Input material Start Marker
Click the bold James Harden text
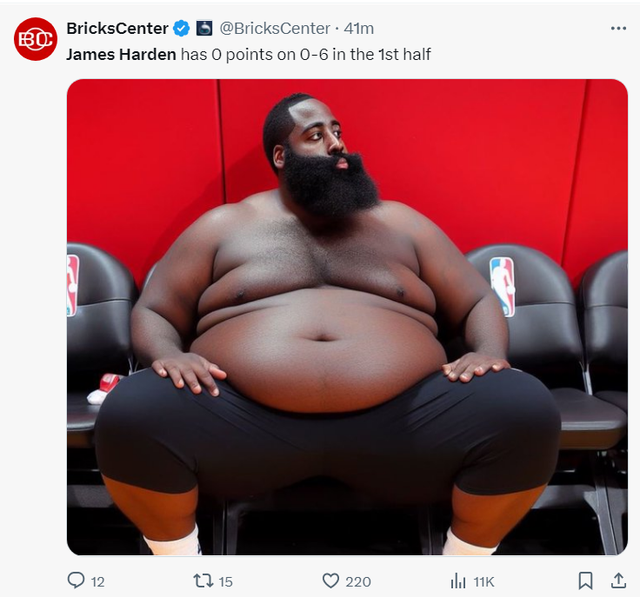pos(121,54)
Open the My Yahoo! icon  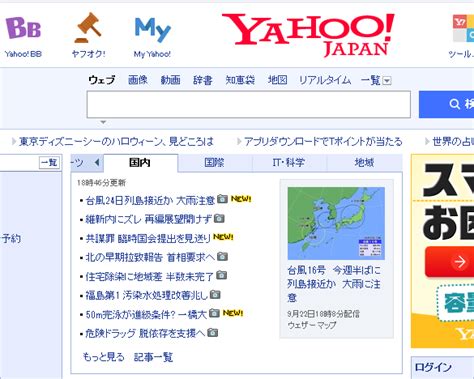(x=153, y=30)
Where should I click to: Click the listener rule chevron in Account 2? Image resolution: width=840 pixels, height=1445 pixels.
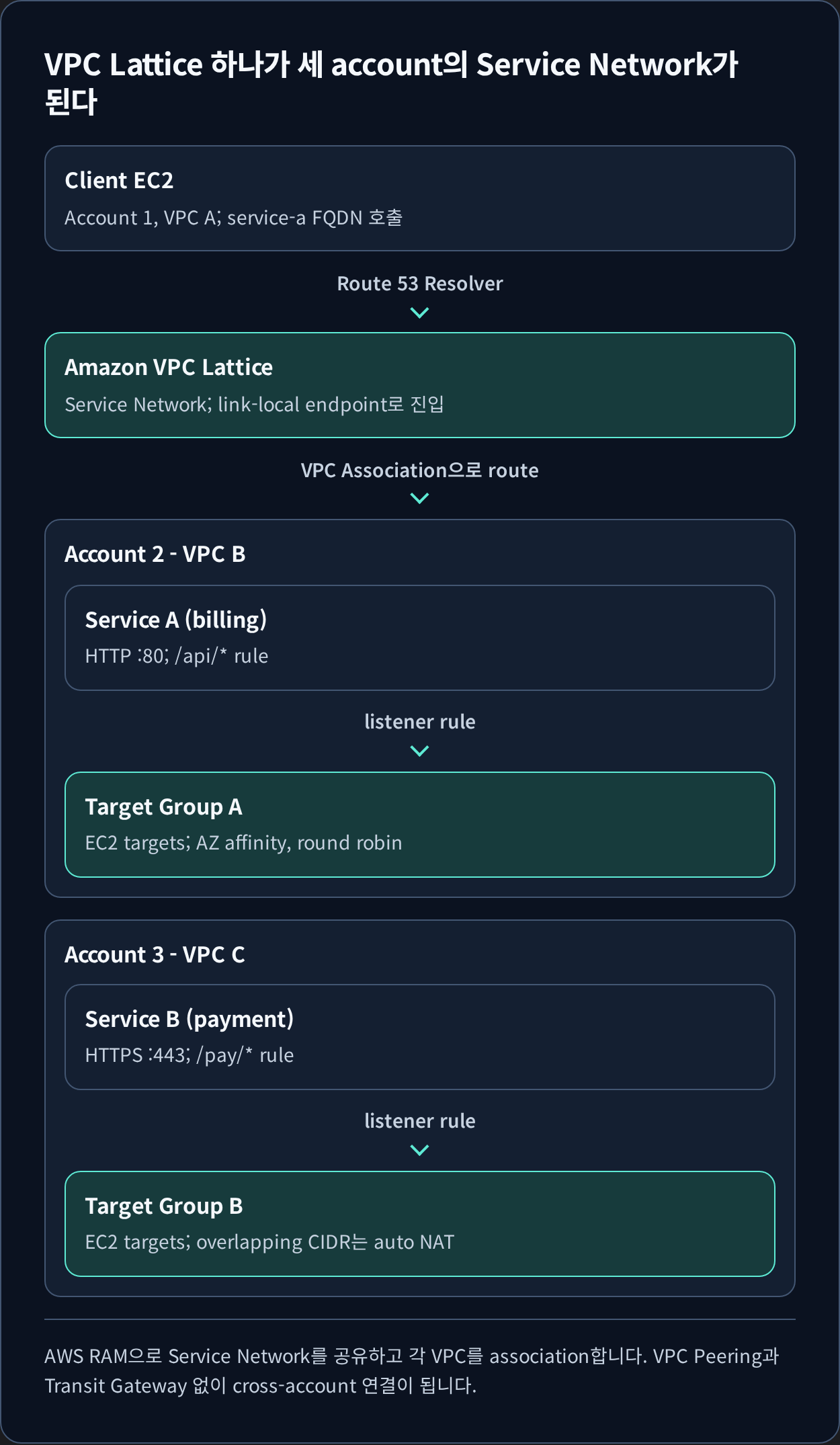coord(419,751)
Input material End Marker
Input material Start Marker
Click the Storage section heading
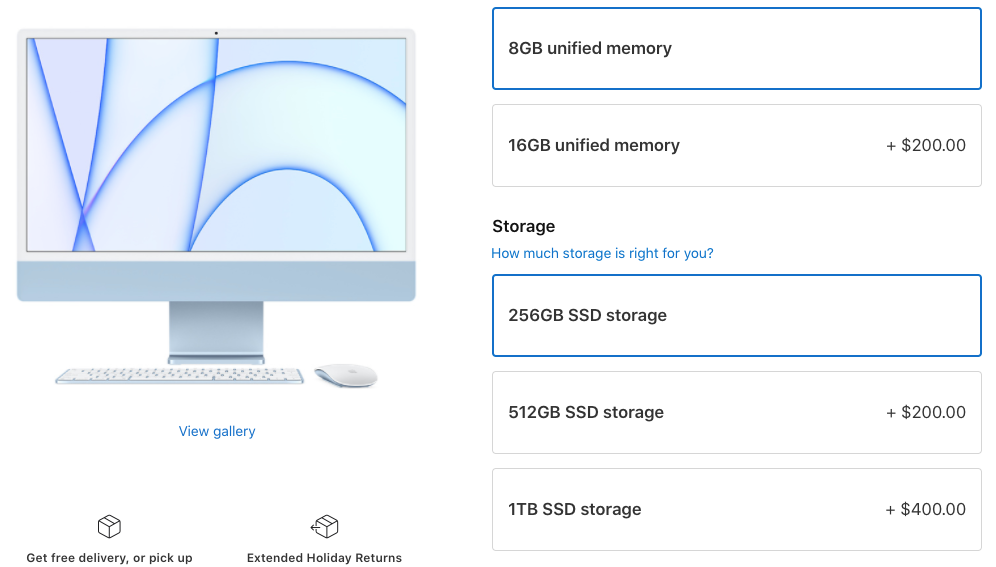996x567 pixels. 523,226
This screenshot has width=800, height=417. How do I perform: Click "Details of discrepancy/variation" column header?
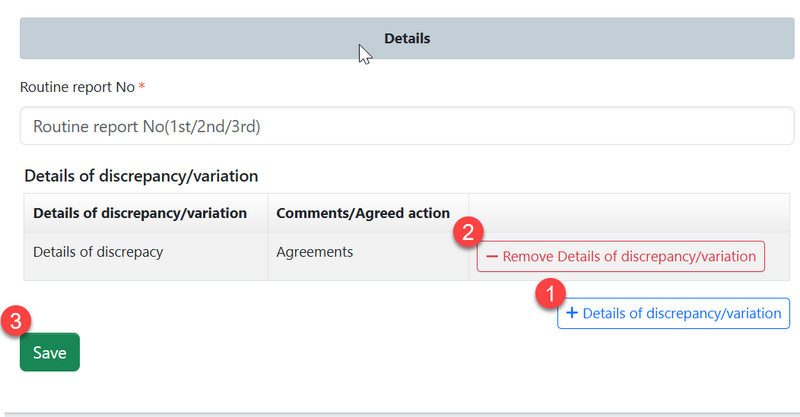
Input material End Marker
> What you need to do
A clean copy is needed of the lines above from the one with "Click the Storage section heading" up to and including the one with "This screenshot has". Please set it down exactly, with no pictures.

> Final answer
Click the Storage section heading
996x567 pixels. 523,226
This screenshot has width=800, height=417. How do I perform: Click "Details of discrepancy/variation" column header?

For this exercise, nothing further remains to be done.